Jetzt nehmen die Augustiner-Chorherren die Sache selbst in die Hand. „Aufgrund der Erfahrungen wird das Lokal von uns geführt“, sagt Reininger. Zurzeit werden die technischen Anlagen auf neuesten Standard gebracht, mit der Rückkehr zum Namen „Stiftsbräustüberl“ wird Altbewährtes betont. Roland Ebner, zuletzt „Kirchenwirt“ in Andorf, macht den Geschäftsführer und soll ein regionales Gasthaus aufbauen.

Stiftsrestaurant zum vierten Mal Pleite

Karl Reininger kümmert sich um die Aufarbeitung des Finanzdesasters

Das Stift Reichersberg, gegründet 1084, zählt zu den bedeutendsten Barockbauten weitum. Doch die Pracht steht auf einem wackeligen wirtschaftlichen Fundament. Dabei wurde kein anderes Kulturzentrum von der Politik so großherzig bedacht. Drei Landesausstellungen – 1974, 1984 und 2004 – brachten kräftige Subventionen. Die oberösterreichische VP suchte hier bei ihren „Pfingstgesprächen“ lange Zeit Erleuchtung zu Themen der Zeit, bleibt aber seit einigen Jahren aus.
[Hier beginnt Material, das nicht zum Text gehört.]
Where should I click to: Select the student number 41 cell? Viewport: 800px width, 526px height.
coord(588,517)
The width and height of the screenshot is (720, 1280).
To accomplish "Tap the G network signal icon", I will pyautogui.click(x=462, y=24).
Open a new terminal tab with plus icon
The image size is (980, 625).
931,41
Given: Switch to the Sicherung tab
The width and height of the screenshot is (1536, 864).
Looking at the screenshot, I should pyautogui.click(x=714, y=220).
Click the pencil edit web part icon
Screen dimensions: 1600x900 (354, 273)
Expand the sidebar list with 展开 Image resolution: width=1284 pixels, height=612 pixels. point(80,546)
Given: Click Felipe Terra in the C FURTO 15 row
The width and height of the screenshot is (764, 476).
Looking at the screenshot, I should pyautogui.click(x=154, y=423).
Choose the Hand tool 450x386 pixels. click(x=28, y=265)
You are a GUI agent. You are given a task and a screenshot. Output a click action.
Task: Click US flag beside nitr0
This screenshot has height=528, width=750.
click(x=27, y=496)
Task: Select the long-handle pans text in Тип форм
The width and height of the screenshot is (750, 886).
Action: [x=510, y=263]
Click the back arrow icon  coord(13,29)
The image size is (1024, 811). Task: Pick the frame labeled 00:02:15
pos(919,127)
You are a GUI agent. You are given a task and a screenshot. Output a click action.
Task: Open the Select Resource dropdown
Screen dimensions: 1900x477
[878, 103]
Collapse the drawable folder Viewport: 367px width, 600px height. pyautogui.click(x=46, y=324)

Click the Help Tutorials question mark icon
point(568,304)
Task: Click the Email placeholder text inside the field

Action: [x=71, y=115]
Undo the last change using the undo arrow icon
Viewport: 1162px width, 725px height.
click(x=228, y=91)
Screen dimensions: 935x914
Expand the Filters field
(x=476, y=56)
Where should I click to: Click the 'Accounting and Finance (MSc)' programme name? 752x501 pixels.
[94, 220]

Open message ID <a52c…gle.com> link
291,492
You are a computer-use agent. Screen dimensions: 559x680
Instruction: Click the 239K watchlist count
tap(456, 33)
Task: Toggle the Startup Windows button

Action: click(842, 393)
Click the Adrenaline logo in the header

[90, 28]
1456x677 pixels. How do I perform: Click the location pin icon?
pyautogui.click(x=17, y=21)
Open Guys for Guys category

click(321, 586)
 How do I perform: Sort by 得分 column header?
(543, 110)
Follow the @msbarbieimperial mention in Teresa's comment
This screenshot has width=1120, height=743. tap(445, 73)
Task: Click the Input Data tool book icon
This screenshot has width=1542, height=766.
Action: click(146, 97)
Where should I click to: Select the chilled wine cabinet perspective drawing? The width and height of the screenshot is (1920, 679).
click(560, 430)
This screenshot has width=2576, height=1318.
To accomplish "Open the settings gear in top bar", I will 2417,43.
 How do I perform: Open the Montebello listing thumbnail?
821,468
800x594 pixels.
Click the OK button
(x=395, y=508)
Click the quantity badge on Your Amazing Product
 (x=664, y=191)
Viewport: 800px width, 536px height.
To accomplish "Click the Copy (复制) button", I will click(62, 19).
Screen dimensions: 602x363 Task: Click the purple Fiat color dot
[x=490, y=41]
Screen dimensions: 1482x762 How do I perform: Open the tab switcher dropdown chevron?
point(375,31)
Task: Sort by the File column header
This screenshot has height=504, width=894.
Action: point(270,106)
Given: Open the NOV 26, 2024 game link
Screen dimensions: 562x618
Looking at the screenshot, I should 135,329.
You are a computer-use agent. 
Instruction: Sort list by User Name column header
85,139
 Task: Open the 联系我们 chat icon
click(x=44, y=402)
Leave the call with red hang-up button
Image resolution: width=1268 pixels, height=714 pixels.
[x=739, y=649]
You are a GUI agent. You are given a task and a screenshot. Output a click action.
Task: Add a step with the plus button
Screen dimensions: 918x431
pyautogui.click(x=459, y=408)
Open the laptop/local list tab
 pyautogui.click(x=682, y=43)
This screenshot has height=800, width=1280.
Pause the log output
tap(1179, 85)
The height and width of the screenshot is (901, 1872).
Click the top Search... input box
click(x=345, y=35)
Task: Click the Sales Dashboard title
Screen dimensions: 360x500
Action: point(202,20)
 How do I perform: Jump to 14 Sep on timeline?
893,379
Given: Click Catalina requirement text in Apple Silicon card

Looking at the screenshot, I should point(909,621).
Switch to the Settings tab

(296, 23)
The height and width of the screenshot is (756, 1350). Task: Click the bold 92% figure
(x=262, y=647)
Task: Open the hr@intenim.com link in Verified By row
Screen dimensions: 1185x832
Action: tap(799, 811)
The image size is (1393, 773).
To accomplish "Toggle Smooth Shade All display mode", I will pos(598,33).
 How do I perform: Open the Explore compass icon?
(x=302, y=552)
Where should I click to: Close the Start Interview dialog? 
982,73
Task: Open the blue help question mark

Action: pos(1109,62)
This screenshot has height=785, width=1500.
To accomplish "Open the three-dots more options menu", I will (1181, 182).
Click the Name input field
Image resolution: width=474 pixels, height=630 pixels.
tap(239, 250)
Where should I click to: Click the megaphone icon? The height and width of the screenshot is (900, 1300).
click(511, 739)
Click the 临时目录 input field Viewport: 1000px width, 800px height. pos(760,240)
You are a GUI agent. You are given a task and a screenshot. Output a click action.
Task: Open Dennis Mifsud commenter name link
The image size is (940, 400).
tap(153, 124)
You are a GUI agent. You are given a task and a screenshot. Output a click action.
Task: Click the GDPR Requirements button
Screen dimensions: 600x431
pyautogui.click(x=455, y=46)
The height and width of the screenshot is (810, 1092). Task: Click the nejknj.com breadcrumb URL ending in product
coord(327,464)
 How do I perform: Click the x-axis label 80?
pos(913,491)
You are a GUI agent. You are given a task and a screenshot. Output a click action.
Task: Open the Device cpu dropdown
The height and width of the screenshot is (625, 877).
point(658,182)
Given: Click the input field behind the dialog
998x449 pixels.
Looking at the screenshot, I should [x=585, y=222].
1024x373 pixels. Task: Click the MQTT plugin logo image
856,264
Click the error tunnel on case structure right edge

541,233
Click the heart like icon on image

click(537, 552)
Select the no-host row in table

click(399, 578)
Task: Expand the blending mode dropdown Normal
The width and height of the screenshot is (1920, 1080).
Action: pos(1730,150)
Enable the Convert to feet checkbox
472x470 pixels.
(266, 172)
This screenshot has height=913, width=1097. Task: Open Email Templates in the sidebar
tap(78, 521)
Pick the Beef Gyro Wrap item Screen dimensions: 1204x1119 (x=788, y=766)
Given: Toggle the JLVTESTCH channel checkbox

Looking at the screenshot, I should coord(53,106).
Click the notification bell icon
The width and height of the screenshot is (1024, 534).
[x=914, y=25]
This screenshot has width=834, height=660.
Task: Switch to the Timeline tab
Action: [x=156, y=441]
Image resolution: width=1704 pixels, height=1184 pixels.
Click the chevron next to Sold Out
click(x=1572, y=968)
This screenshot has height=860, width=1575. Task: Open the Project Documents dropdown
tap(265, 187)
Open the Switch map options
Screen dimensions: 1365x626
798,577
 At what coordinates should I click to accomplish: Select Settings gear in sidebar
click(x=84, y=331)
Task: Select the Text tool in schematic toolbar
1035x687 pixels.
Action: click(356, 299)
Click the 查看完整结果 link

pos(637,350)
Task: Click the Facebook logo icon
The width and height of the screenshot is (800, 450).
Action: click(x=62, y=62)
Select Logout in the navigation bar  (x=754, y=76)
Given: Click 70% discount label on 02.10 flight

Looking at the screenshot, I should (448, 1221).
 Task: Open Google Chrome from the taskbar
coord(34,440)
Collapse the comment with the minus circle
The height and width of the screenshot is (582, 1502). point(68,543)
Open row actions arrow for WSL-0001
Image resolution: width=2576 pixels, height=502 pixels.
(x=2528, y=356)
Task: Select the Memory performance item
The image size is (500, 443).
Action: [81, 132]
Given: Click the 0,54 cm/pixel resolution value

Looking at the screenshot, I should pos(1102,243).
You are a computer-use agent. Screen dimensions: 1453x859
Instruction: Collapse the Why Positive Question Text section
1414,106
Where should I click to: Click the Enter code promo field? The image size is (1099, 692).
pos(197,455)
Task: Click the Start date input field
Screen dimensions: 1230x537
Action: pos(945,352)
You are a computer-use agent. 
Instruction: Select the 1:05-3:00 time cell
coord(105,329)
Reichersberg ist für die nunmehr türkisen Schwarzen nicht mehr erste Adresse für Einkehr und Weitblick.

Finanzspekulationen

Anfang der2010er-Jahre schlitterte das Stift in massive Turbulenzen. Zuerst als Rentmeister und sodann als Propst, hatte Werner Thanecker versucht, den Schuldenstand mittels Finanzspekulationen abzubauen. Das ging gehörig schief. Andere Stifte halfen solidarisch aus, die Banken mussten Schulden nachlassen, das Stift verkaufte 100 Hektar Wald und wurde unter Kuratel gestellt. Erst 2016 bekam es mit Markus Grasl wieder einen Propst.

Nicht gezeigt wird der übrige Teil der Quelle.